« Vous écrivez ? »
Rhétorique, la question constitue pour Jean une réplique usitée des scènes de la vie sociale, car l’affaire, à son grand désarroi, a fait le tour de son cercle d’amis : il écrit un roman. Désormais, c’est en invoquant cette caractéristique qu’on le présente à autrui, comme l’on dirait : « Voici Jean. Jean est marié à Hortense. N’est-ce pas, Jean ? » Cependant, Jean est célibataire, ainsi l’on dit : « Voici Jean. Jean écrit. N’est-ce pas, Jean ? » Et Jean hoche la tête.
Cette fois encore, le voilà qui confirme. En effet, il écrit. Son voisin de table paraît tout à fait saisi, repose ses couverts, attend un développement qui tarde à venir. Non, Jean ne développera pas. Il connaît la danse.
« Vous écrivez ? »
De cette question, il se méfie comme de la peste. Bien qu’elle ait les dehors de l’innocence, elle traîne dans son sillage une interrogation terrible, qu’il voit déjà affleurer : « Pourquoi cette vocation ? »
Il faut toutefois en passer d’abord par l’exclamation de rigueur : « Ah ! C’est original. » Son voisin de table le trouve original. Allons bon. Conciliant, Jean reconnaît que sans doute, cela l’est. Tandis que l’autre renchérit — « Mais oui, tout de même ! » —, il soupèse cette notion dont on ne cesse de l’affubler. Original. L’est-il vraiment ? Certes non. L’autre s’en vient déjà avec la question suivante, aussi désirable qu’un coup de tocsin à l’instant du coït : « Et pourquoi cette vocation ? »

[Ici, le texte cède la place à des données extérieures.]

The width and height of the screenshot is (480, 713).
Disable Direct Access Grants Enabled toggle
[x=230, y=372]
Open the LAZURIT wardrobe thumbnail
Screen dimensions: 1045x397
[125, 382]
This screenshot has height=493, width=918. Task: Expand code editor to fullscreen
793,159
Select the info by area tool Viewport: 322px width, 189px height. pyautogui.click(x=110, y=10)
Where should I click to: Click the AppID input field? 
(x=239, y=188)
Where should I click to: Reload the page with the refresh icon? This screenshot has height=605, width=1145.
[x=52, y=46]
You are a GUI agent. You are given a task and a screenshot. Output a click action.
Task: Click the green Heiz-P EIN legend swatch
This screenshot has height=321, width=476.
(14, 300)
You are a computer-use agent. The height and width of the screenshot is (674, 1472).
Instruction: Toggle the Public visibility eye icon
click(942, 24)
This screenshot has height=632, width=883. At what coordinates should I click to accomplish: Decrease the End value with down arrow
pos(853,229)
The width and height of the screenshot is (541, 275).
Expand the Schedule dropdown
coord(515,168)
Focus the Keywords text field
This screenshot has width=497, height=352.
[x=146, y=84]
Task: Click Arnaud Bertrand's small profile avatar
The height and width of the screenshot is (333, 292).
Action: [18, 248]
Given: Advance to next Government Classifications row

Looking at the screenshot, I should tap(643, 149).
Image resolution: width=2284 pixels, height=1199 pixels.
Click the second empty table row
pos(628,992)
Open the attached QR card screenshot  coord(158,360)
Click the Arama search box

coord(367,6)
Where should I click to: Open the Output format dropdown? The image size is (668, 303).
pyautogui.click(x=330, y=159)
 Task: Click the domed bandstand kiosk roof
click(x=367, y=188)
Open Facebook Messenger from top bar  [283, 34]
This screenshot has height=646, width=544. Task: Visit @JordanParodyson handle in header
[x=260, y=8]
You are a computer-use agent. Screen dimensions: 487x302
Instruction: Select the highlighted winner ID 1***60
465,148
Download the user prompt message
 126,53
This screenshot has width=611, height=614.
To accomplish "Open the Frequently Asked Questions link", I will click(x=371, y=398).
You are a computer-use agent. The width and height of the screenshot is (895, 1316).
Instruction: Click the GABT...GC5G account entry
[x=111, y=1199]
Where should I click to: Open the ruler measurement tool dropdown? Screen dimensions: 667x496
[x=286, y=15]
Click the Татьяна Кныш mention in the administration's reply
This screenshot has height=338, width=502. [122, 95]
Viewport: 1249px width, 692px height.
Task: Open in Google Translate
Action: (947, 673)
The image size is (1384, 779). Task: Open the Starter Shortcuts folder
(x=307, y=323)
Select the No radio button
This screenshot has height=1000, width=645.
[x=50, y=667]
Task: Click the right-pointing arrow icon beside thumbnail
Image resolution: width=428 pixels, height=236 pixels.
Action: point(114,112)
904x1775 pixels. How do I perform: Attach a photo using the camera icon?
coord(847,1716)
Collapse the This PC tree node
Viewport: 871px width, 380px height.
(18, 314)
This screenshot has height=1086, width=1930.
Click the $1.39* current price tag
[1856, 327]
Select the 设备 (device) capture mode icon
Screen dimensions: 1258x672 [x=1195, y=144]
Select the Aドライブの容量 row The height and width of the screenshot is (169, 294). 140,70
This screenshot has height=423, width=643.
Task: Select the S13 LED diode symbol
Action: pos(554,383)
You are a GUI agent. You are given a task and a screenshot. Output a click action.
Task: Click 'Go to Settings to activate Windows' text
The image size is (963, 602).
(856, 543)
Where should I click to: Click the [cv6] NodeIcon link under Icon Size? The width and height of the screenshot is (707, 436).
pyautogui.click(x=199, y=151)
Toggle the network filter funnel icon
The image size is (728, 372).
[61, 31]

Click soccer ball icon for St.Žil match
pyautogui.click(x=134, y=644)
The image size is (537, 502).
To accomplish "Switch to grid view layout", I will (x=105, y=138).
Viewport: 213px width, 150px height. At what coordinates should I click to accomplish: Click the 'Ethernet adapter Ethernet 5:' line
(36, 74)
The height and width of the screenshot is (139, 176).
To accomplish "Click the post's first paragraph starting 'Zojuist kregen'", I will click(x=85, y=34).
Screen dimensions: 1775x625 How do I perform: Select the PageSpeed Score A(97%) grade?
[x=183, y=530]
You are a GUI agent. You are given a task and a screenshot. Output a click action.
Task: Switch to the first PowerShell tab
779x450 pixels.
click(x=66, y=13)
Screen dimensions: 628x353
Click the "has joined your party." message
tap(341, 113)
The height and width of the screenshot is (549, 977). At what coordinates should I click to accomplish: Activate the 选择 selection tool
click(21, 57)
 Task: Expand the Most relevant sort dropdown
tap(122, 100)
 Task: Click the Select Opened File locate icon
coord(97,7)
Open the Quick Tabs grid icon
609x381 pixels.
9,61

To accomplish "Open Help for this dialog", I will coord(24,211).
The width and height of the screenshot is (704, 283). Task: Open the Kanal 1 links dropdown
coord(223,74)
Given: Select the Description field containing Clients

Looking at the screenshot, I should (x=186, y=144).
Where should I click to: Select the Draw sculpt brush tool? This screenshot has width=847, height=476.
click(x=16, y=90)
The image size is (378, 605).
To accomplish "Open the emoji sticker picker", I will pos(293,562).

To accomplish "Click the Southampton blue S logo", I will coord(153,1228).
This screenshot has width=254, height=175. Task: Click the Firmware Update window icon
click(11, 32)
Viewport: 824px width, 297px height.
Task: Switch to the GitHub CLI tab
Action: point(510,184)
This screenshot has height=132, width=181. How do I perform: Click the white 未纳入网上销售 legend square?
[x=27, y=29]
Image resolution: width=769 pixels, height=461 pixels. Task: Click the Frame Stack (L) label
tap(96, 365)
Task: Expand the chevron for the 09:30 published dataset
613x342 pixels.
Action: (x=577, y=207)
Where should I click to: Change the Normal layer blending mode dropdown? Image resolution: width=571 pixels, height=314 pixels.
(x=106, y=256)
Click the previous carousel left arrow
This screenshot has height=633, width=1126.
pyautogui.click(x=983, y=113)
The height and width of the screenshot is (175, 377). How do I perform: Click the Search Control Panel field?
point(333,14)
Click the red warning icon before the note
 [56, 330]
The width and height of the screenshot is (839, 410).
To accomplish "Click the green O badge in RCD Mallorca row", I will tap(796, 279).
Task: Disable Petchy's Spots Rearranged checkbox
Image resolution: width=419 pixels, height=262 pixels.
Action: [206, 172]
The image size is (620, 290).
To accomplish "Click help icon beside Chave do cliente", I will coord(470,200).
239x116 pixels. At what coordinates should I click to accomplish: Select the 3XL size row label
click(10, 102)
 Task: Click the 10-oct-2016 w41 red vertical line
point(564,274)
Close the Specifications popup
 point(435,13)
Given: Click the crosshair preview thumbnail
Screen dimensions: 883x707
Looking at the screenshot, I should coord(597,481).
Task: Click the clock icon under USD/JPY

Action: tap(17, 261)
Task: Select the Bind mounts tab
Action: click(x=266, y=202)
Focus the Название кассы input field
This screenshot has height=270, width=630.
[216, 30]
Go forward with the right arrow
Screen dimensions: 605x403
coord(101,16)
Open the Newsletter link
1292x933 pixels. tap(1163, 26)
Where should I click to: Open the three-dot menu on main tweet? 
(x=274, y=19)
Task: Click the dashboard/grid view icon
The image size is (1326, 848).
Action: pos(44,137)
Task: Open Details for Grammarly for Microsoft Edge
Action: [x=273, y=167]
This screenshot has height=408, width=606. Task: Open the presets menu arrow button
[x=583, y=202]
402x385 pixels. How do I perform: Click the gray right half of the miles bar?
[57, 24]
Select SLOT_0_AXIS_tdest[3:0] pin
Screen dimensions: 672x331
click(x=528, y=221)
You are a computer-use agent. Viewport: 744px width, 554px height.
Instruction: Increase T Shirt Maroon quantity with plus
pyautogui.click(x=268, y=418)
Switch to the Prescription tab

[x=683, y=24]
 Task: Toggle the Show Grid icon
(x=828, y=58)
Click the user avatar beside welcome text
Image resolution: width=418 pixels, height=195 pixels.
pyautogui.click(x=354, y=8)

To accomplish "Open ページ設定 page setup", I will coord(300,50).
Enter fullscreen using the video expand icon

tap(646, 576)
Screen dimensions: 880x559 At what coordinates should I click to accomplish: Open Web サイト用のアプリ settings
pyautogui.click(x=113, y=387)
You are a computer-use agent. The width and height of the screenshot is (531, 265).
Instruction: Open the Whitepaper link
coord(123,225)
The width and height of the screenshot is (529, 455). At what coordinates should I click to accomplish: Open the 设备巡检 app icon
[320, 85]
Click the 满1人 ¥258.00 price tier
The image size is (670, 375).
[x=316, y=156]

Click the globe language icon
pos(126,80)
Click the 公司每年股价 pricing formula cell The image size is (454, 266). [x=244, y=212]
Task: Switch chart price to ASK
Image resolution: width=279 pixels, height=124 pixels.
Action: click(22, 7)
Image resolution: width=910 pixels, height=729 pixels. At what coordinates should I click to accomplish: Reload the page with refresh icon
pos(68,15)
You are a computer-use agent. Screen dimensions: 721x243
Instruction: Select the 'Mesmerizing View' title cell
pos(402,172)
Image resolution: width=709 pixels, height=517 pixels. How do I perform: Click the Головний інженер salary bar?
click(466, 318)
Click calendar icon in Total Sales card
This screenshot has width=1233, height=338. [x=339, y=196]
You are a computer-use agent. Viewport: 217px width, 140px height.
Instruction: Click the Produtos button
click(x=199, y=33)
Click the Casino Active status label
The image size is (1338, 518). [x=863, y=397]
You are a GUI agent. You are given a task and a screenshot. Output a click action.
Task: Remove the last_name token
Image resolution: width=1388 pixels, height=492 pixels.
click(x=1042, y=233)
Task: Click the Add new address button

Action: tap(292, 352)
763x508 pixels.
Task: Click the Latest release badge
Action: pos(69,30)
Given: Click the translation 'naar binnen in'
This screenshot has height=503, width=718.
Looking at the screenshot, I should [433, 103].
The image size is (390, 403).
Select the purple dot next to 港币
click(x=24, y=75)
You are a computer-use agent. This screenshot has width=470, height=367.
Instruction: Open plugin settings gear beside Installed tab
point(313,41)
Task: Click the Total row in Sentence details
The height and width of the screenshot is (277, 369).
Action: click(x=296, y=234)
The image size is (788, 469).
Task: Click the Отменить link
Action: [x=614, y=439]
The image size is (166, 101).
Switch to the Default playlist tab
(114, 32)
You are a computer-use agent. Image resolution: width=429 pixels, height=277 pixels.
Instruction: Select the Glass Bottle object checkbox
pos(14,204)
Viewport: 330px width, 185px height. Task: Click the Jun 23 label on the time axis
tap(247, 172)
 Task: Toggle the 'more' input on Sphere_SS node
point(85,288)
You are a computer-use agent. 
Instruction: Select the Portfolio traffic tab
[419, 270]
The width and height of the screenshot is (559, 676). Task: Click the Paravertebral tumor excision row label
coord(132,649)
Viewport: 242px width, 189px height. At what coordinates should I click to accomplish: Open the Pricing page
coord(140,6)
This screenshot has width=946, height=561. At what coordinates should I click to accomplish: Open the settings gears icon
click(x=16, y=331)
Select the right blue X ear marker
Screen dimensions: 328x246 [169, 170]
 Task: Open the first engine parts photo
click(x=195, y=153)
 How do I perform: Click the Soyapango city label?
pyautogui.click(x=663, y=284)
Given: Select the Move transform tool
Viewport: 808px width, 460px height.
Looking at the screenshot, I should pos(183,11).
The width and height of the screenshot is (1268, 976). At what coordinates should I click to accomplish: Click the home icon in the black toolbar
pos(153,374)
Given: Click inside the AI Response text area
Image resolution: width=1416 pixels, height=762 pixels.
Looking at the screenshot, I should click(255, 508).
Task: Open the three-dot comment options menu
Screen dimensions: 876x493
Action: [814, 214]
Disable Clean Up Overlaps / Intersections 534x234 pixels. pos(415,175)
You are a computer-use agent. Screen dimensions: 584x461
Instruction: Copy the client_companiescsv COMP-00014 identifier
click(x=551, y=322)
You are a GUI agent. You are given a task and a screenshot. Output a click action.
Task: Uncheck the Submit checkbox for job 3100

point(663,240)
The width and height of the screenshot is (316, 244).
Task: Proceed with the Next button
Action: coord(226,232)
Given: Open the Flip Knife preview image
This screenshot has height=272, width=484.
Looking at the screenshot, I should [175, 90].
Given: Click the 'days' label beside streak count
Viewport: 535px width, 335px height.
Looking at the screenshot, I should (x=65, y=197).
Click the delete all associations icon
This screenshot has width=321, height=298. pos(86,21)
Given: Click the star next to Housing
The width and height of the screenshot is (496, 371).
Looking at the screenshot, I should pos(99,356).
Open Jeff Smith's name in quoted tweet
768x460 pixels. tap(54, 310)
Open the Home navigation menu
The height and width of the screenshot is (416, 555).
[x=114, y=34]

Le ton est badin, exprime un désir de complicité, engage à la confidence. Pressé d’en finir, Jean invoque le plaisir. Il trouve plaisir à écrire. Voilà tout. L’autre ne compte pas le laisser s’en tirer à si bon compte. Il en a vu défiler, des auteurs. Il a la télévision. Encore hier, il regardait La grande librairie. Sans crier gare, il se penche, dans son verre le vin clapote, ses joues ont pris la teinte du radis : « Le plaisir, des sornettes ! » s’écrie-t-il avec une hargne surprenante.
La déclaration est bien arbitraire. Jean le considère sans mot dire. « Oubliez le plaisir ! reprend son voisin en abattant son poing sur la table. Entre vous et moi : pourquoi — je dis bien pourquoi — écrivez-vous ? »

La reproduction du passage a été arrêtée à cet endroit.